- [WORK TO BE COMPLETED]: Reproduce the rows word for word, from the first line through the line containing "exclude-products-row: 商品を除外 商品検索... ? is", including both. Leave out the pictures.

- [INPUT RECORDS]:
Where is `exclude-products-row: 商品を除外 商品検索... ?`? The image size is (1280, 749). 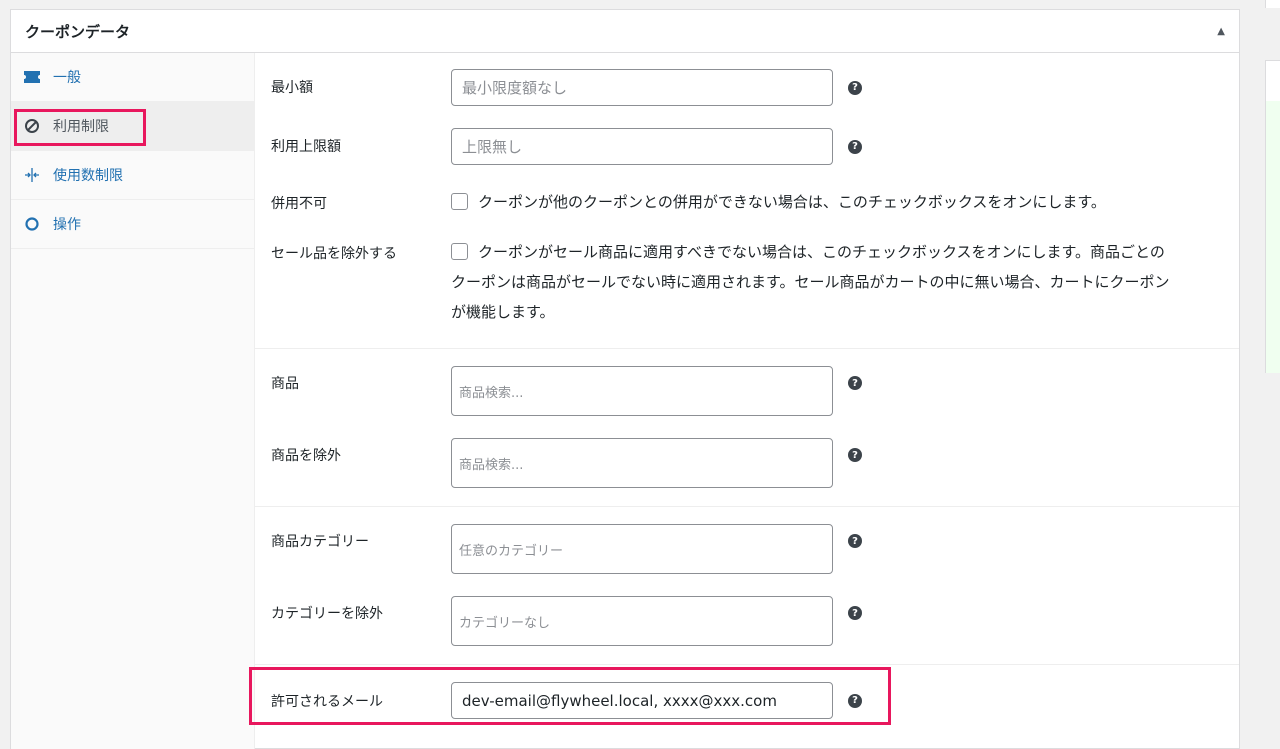
exclude-products-row: 商品を除外 商品検索... ? is located at coordinates (747, 463).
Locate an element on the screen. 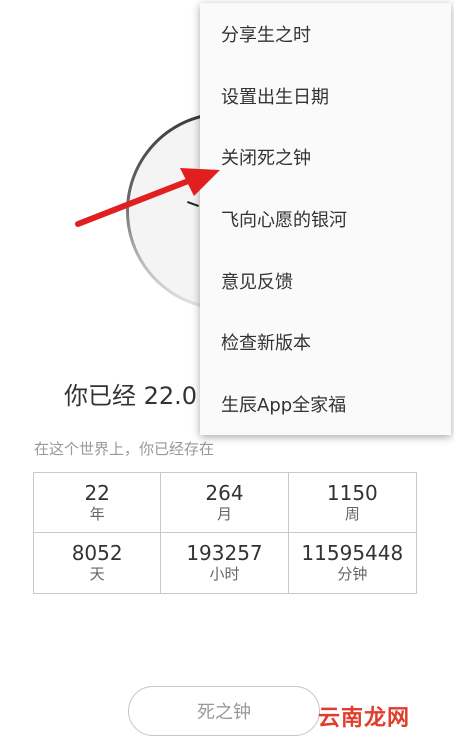 The width and height of the screenshot is (454, 745). stat-unit: 周 is located at coordinates (352, 514).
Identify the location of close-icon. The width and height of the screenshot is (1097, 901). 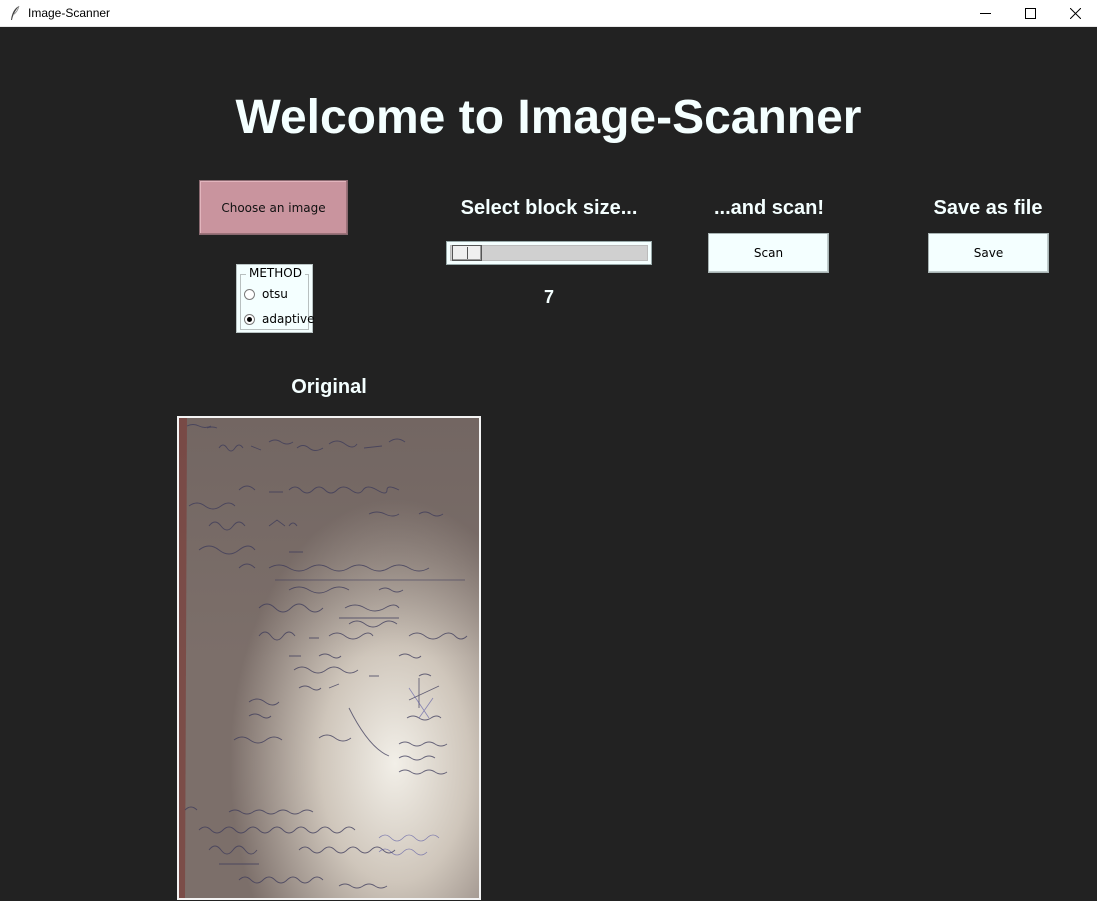
(1075, 14).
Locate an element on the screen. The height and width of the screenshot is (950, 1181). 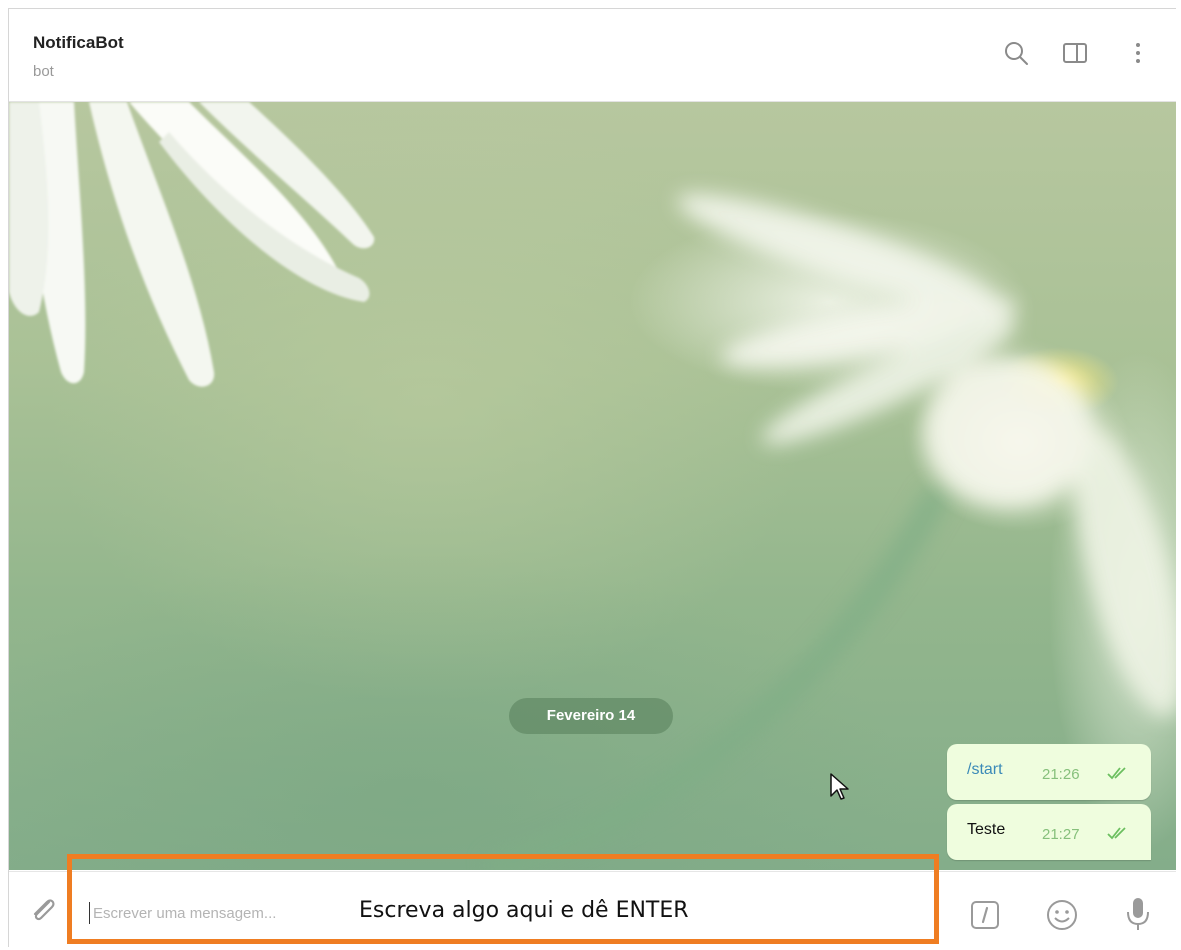
search-icon is located at coordinates (1016, 53).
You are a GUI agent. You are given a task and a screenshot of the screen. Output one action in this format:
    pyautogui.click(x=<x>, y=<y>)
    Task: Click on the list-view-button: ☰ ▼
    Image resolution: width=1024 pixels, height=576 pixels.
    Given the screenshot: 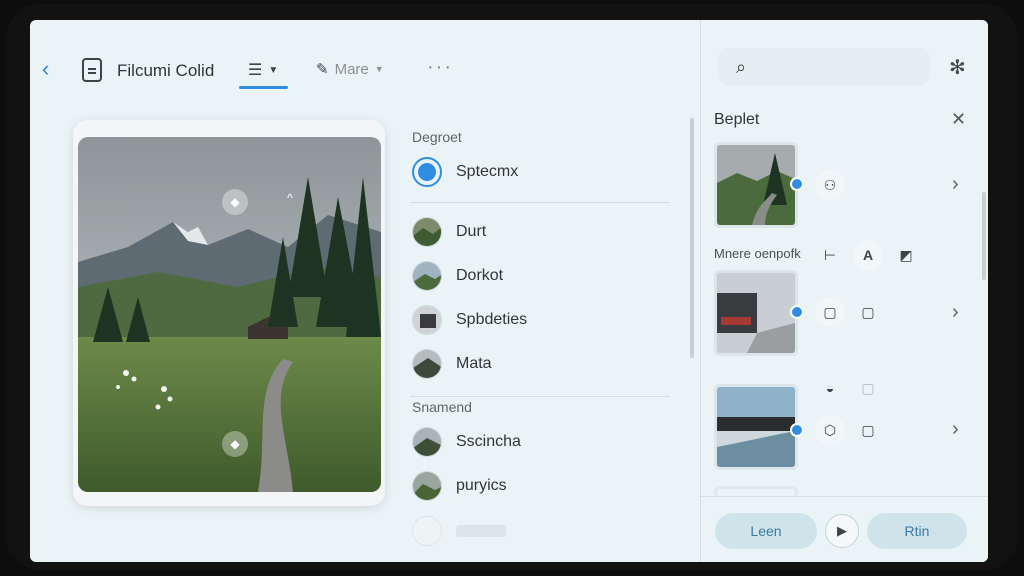 What is the action you would take?
    pyautogui.click(x=263, y=70)
    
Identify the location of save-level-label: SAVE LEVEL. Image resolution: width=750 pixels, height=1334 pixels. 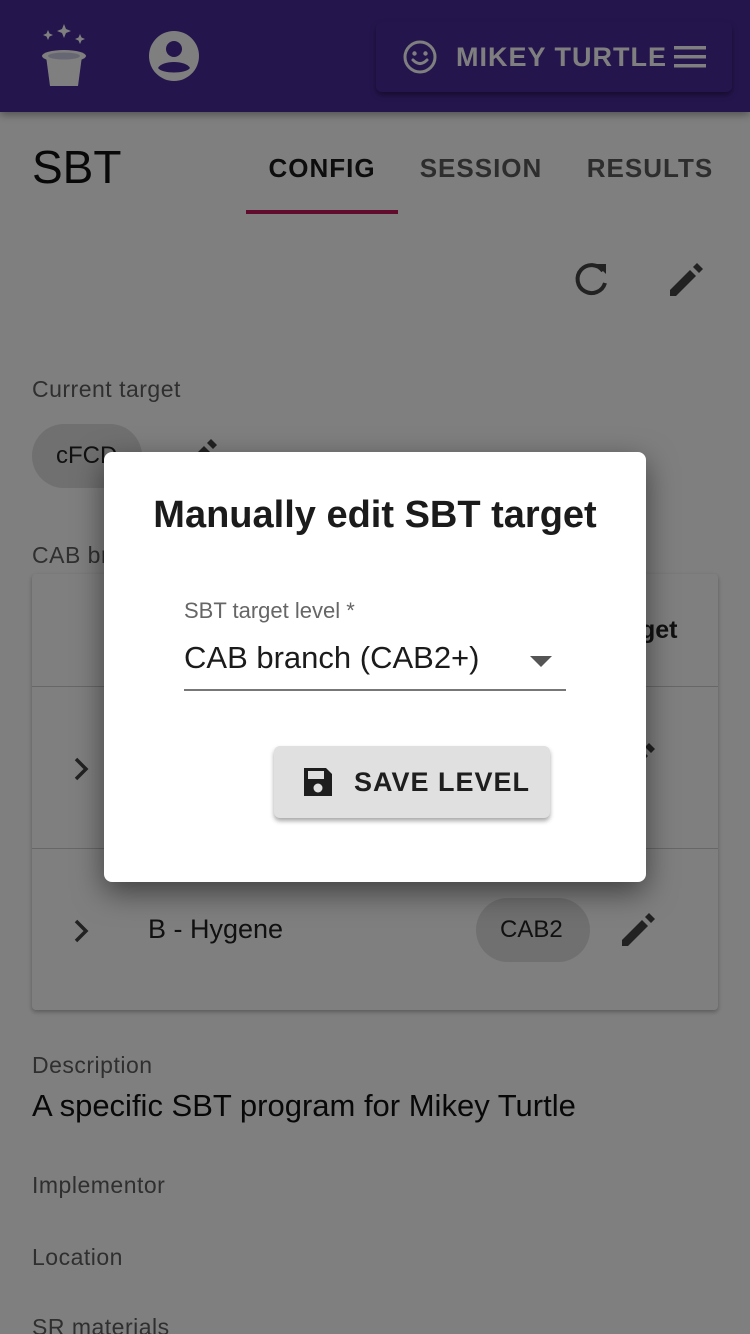
(442, 782).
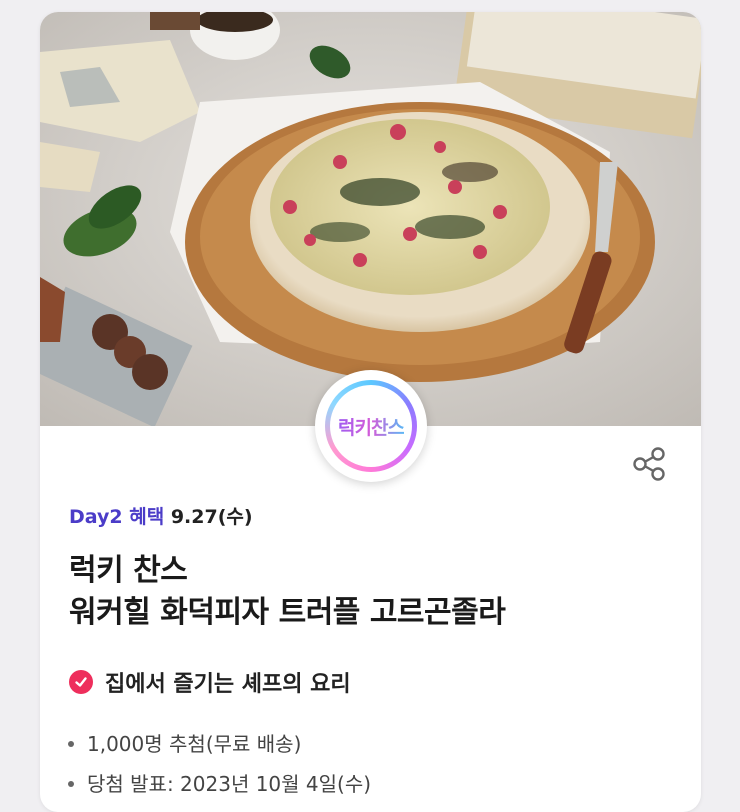  What do you see at coordinates (81, 682) in the screenshot?
I see `check-circle-icon` at bounding box center [81, 682].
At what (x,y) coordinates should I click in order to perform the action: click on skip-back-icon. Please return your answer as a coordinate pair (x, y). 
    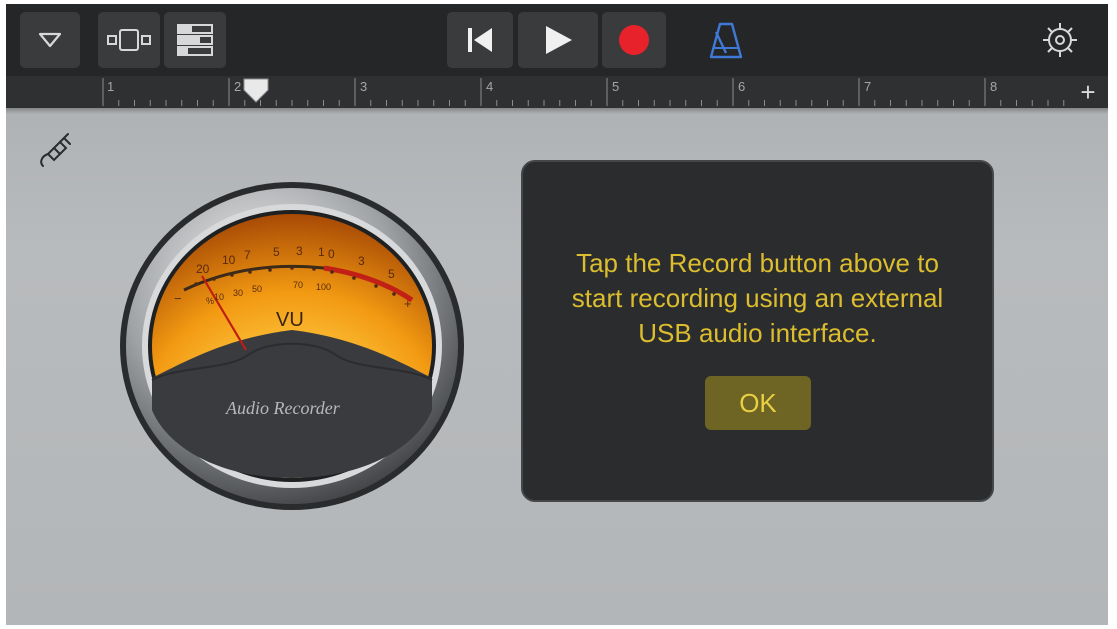
    Looking at the image, I should click on (480, 40).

- [RESULT OF THE TASK]:
Where is `exclude-products-row: 商品を除外 商品検索... ?`? The image size is (1280, 749). 
exclude-products-row: 商品を除外 商品検索... ? is located at coordinates (747, 463).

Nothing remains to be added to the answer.